Sonntag, 3. Februar 2019, 21:09

vergaß neben der sailmaster22 und der amigo 23

erste Version der Victoire 28 ist ein S-Spant Langkieler (super Segeleigenschaften und sehr komfortabel!! siehe die Fotos


Contessa 26
Invicta (van der Stadt)
Marcon Cutlass 27

Aldebaran

Hurley 22 (700)

Halcyon 23 und 27

Grußjürgen
»vlinder« hat folgende Dateien angehängt:
  • V28 Vlinder.PNG (1,89 MB - 15 mal heruntergeladen - zuletzt: Heute, 22:27)
  • V28 w.JPG (87,75 kB - 10 mal heruntergeladen - zuletzt: Heute, 22:27)
  • V28 Victoria.PNG (1,6 MB - 13 mal heruntergeladen - zuletzt: Heute, 22:27)

Dieser Beitrag wurde bereits 8 mal editiert, zuletzt von »vlinder« (3. Februar 2019, 22:43)


19

Sonntag, 3. Februar 2019, 22:47

die guten Segeleigenschaften meines Internationalen Folkebootes ...

... kommen nurr zum teil aus dem Langkiel.
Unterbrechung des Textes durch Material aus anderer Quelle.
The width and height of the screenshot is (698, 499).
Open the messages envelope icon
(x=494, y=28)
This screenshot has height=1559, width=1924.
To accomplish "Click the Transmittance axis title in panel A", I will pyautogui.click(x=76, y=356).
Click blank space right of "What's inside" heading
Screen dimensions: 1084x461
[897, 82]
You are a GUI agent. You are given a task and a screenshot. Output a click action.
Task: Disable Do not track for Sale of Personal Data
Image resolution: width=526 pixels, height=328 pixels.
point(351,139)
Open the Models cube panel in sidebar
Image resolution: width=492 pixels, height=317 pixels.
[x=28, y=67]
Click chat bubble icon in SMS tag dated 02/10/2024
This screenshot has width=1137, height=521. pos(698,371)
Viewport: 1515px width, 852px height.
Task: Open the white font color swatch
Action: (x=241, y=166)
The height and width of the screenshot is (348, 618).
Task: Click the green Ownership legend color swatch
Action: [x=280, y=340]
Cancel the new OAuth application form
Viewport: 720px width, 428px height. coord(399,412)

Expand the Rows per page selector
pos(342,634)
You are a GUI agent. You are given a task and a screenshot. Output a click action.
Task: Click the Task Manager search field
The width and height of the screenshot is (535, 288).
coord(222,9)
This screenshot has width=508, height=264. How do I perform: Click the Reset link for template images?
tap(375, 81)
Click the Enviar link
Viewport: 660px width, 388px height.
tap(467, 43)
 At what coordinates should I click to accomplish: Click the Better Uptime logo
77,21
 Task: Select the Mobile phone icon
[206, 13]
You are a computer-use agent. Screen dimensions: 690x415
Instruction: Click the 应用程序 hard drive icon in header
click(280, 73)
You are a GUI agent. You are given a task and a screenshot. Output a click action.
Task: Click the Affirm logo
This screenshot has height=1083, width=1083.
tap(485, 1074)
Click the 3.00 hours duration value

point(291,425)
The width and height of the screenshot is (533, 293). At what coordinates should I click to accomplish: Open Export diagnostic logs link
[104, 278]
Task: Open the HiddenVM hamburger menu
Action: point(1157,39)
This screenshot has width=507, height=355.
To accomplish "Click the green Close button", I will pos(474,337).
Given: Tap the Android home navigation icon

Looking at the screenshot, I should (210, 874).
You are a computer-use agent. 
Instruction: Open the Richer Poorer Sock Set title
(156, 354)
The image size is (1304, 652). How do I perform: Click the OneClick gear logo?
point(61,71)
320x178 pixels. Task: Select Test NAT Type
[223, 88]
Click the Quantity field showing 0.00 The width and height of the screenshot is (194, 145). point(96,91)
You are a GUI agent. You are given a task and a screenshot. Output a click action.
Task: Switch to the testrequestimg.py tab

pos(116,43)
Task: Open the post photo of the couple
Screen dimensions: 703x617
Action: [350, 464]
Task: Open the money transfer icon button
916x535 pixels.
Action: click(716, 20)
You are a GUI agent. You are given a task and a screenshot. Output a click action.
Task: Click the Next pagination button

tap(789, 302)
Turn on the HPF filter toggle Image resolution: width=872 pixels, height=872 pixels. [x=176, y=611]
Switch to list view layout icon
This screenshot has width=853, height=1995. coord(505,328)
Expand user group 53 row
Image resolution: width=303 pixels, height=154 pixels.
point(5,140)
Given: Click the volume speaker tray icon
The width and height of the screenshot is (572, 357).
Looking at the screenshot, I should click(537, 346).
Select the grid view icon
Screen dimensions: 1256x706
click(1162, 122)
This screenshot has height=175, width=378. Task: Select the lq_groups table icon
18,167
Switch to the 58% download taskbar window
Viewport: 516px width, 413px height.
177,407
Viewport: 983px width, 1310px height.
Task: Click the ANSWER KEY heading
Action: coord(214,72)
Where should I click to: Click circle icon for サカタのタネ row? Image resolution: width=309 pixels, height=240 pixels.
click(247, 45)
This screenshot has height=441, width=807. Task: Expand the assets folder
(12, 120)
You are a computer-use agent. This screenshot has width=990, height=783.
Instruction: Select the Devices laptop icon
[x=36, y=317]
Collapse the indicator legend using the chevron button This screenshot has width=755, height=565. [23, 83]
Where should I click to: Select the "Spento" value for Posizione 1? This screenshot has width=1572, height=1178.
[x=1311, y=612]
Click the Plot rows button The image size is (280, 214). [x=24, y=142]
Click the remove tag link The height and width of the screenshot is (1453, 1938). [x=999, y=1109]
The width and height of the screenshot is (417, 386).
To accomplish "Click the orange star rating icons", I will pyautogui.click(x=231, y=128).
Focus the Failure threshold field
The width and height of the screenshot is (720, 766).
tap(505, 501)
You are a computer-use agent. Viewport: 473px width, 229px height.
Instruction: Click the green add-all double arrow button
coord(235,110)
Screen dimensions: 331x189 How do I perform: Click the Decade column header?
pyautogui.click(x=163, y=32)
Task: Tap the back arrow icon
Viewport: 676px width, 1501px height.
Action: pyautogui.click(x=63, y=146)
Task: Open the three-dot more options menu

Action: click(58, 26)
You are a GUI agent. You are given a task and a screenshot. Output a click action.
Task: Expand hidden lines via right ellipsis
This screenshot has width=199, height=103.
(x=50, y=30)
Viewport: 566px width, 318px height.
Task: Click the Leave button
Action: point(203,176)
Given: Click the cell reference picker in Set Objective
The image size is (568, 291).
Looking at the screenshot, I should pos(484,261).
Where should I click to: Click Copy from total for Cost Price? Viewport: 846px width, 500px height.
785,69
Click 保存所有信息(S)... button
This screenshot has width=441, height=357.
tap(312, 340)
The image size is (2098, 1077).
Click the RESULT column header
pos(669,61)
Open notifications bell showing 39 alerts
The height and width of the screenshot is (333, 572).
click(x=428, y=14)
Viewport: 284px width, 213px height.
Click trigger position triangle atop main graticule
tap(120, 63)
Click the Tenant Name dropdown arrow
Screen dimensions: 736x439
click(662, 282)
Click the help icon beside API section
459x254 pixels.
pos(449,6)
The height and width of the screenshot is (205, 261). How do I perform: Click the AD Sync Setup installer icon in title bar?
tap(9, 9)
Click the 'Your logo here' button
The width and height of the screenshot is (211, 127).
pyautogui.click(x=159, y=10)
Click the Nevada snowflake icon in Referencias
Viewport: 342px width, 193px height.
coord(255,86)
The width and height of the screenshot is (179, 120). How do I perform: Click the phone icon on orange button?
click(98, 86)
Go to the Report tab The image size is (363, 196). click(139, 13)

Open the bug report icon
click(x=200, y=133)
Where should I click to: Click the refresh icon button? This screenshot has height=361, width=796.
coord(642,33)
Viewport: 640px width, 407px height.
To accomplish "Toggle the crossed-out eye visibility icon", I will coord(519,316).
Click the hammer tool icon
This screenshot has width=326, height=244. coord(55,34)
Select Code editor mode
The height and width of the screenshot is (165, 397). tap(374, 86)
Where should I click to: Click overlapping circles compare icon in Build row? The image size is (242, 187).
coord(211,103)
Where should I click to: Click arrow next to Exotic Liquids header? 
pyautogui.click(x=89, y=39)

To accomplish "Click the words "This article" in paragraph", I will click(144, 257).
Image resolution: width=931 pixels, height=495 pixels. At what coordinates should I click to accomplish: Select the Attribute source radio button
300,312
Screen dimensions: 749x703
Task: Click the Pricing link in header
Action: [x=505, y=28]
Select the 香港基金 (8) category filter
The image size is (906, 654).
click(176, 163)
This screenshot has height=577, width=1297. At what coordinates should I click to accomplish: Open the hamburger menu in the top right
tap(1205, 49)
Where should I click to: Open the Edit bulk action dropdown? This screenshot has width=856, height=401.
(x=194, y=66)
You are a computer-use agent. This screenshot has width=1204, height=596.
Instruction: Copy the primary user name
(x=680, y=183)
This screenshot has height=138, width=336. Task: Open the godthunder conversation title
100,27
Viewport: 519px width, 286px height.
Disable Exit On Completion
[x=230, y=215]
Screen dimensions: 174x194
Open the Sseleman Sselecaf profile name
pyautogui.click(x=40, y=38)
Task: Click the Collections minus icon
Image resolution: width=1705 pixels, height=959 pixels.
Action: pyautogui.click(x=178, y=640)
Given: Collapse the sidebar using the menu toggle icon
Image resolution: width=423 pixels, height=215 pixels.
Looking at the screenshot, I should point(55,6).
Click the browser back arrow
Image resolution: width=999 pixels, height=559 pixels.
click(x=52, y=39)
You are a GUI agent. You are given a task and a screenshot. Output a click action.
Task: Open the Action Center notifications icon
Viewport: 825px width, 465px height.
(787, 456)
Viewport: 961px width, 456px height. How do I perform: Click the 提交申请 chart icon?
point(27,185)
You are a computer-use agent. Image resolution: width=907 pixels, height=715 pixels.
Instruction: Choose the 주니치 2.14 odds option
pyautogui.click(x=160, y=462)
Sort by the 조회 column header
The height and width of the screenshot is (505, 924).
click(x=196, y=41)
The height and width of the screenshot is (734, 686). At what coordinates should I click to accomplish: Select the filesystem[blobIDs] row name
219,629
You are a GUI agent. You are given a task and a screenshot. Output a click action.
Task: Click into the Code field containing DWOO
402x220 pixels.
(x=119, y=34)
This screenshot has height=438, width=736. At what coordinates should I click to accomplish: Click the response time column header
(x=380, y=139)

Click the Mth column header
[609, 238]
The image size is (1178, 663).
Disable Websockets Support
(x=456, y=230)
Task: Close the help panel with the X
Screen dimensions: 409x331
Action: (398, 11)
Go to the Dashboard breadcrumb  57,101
Sie haben auch mit dem schlanken Rumpf, dem ausgewgenen Kielsprung und dem hochen Ballasttanteil zu tun. Das sind drei Punkte, die nur ganz am Rande was mit der Länge des Kiels bzw. dem am Kiel angeschlagenen Ruder zu tun haben.

Daher liebäugle ich immer mal wieder mit einem Langkieler, der allerdings etwas bequemer als ein IF sein sollte. Logisch wäre da die M26 bzw.

Wenn schon eher pummelige Böötchen wie die Amigo 23 oder die Bianca 27 genannt werden, sollte auch die Midget nicht fehlen. Die 26er scheint relativ verbreitet. Sie ist seetüchtig, was im Grunde selbst die 15er schon ist und als 26er hat sie eine bequeme Kajüte, die zwar praktisch, aber etwas ungewöhnlich aufgeteilt ist. Sogar die 31er, deren Rumpf ohne Bugspriet und abzüglich des angehängten Ruders "nur" knapp über 8 m lang ist, käme vielleicht in Frage. Auch Cornish Crabber mit Festkiel sind echte Langkieler. Alle diese Boote werden einen bei schlechtem Wetter nicht im Stich lassen und bei schönem ... naja, dann hat man ja hoffentlich Zeit.

Die Hurley 27 sollte das Zeug haben zu laufen, aber wenn ich mal eine gesehen habe, kam mir das aus meinem IF heraus anders vor. Etliche Engländer schwören auf sie. Das Design ist Hurley-typisch schlicht und zweckmäßig.

daysailen" und für kurze Tripps entlang der Ostseeküste, meistens einhand. Einbaumaschine ist auch kein Muss.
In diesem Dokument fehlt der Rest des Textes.